***** Document section

Because the Board has adopted the ALJ's recommendation of a bargaining order, Decision and Order, 314 N.L.R.B. at 130, we begin by examining the latter's reasons for his recommendation:
Considering all the foregoing [unfair labor practices], including, in particular, the fact that Respondent practically replaced the 1991 stagehand crew lock, stock, and barrel in 1992, I conclude the possibility of erasing the effect of Respondent's unfair labor practices and ensuring a fair election by use of traditional remedies is slight. Accordingly, I conclude that employee sentiment expressed through authorization cards would be better protected by issuance of a bargaining order in this case.
Id. at 143-44 (emphasis added). We are puzzled by the ALJ's use of the verb "conclude." He seems to assume that one can conclude that a bargaining order is appropriate simply by reciting the employer's unfair labor practices and commenting on their gravity. But to conclude that a bargaining order is appropriate presumes some preceding explanation as to why the traditional remedies will not suffice. We have searched the ALJ's decision but have found no explanation of why a fair election would not be possible once the Company has been required to post notices and reinstate the improperly discharged employees with back pay.
In adopting the ALJ's findings, the Board elaborates on the asserted need for a bargaining order. It begins on an unpromising note:
The Board continues to adhere to the view that the determination whether a Gissel bargaining order is warranted in a given case should be made on an evaluation of the circumstances at the time the unfair labor practices were committed.
314 N.L.R.B. at 129. We have repeatedly called the Board to task for its intransigent refusal to accept and act upon our instructions that the appropriateness of a bargaining order must be assessed as of the time it is issued. See, e.g., Avecor, 931 F.2d at 936-37; Pedro's, Inc., 652 F.2d at 1012. Nor have we been alone. See Cell Agricultural, 41 F.3d at 397-98 ("For over two decades, the Board has maintained a running feud with the courts of appeals regarding whether changed circumstances after an employer's unlawful conduct, such as employee turnover or the passage of time, which tend to erode majority support for a union, are relevant to the Board's decision to impose a bargaining order."); J.L.M., Inc. v. NLRB, 31 F.3d 79, 84 (2d Cir.1994) ("Despite our repeated pronouncements that we consider turnover a relevant consideration militating against the issuance of a bargaining order, turnover has been conspicuously absent from the Board's analysis in these types of cases.").

**********

- _Short exercise 1_
Do these statements agree with the opinion excerpt? Answer yes or no for each, quoting the deciding words. (a) The Board adopted the ALJ's recommendation of a bargaining order. (b) The court found in the ALJ's decision an explanation of why a fair election would not be possible. (c) The Board holds that whether a Gissel bargaining order is warranted should be judged by the circumstances at the time the order is issued.

***** The data

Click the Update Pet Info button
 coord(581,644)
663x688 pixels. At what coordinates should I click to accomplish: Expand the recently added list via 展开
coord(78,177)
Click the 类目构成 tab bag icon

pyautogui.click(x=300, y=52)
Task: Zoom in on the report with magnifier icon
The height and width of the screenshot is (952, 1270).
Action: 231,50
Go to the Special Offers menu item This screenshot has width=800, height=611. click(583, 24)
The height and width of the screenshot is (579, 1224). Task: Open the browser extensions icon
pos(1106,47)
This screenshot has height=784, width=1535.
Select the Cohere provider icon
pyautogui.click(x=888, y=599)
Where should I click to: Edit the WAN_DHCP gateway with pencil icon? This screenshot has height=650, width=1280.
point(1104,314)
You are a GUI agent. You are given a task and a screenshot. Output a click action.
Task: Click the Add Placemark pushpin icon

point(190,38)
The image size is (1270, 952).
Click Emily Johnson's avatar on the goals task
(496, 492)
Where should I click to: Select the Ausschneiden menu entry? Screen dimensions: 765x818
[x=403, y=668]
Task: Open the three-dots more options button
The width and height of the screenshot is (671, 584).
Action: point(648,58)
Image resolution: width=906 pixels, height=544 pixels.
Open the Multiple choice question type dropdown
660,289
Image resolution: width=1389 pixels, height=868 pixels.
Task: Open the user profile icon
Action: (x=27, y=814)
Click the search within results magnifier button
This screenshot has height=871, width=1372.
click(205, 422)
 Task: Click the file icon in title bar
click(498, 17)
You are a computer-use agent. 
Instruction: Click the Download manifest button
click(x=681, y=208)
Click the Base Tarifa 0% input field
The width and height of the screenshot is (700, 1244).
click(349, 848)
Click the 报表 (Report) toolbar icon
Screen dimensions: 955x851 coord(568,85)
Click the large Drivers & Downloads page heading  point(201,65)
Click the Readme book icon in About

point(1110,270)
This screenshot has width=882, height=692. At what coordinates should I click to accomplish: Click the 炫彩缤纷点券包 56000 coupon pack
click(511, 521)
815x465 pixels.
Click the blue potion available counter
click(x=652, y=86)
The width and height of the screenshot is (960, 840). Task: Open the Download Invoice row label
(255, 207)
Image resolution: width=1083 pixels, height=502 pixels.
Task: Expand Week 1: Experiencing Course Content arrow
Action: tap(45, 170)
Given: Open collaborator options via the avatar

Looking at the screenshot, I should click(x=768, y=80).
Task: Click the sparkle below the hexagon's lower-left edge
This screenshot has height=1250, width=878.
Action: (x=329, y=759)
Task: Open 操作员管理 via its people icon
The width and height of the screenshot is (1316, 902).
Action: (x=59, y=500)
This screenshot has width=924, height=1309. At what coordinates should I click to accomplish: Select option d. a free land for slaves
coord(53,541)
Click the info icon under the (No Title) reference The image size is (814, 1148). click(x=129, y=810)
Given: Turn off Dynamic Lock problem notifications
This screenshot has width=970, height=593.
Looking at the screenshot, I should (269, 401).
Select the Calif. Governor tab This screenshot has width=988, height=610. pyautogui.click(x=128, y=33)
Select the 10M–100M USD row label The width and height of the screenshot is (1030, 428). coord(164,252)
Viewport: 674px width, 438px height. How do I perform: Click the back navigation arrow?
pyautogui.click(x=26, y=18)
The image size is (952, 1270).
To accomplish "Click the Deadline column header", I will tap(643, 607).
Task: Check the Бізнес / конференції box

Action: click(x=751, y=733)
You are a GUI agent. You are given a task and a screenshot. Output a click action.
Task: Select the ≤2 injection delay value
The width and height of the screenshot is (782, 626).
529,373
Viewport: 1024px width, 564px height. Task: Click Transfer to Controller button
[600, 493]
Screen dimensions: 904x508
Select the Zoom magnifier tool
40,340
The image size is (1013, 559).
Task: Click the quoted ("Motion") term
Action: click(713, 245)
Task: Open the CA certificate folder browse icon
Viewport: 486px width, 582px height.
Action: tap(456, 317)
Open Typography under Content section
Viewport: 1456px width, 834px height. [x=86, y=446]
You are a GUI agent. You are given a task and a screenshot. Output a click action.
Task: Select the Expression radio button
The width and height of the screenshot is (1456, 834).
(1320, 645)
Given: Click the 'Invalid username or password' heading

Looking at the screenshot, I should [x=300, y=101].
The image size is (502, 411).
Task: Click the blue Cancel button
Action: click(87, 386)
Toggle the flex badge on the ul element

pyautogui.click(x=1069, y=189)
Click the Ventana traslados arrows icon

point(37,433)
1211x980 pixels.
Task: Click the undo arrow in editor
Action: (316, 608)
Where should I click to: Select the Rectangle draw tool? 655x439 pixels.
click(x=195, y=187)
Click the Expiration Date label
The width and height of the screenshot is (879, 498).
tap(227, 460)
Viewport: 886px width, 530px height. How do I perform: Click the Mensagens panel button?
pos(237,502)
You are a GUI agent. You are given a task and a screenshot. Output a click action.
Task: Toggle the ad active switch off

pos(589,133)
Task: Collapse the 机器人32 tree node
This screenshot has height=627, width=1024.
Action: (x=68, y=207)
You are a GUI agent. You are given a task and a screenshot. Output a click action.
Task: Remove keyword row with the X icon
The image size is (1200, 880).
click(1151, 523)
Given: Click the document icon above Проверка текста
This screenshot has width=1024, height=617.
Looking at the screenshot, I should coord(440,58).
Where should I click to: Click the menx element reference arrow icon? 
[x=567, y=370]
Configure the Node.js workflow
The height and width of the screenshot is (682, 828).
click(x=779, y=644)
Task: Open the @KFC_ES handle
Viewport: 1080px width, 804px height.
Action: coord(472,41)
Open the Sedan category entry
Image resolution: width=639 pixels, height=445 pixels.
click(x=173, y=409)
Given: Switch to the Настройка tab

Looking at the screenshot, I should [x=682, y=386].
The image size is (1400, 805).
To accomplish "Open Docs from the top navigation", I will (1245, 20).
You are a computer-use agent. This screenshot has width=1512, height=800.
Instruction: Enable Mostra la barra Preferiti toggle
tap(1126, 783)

**********

- _Short exercise 2_
In the stored data rows, reproduce everything from the row containing "Where should I click to: Select the Ausschneiden" down to the row containing "Screen dimensions: 955x851 coord(568,85)", with both of those rows included.

- _Expected answer 1_
(a) Yes: "Because the Board has adopted the ALJ's recommendation of a bargaining order"
(b) No: "We have searched the ALJ's decision but have found no explanation of why a fair election would not be possible"
(c) No: "should be made on an evaluation of the circumstances at the time the unfair labor practices were committed"

- _Expected answer 2_
Where should I click to: Select the Ausschneiden menu entry? Screen dimensions: 765x818
[x=403, y=668]
Task: Open the three-dots more options button
The width and height of the screenshot is (671, 584).
Action: point(648,58)
Image resolution: width=906 pixels, height=544 pixels.
Open the Multiple choice question type dropdown
660,289
Image resolution: width=1389 pixels, height=868 pixels.
Task: Open the user profile icon
Action: (x=27, y=814)
Click the search within results magnifier button
This screenshot has height=871, width=1372.
click(205, 422)
 Task: Click the file icon in title bar
click(498, 17)
You are a computer-use agent. 
Instruction: Click the Download manifest button
click(x=681, y=208)
Click the Base Tarifa 0% input field
The width and height of the screenshot is (700, 1244).
click(349, 848)
Click the 报表 (Report) toolbar icon
Screen dimensions: 955x851 coord(568,85)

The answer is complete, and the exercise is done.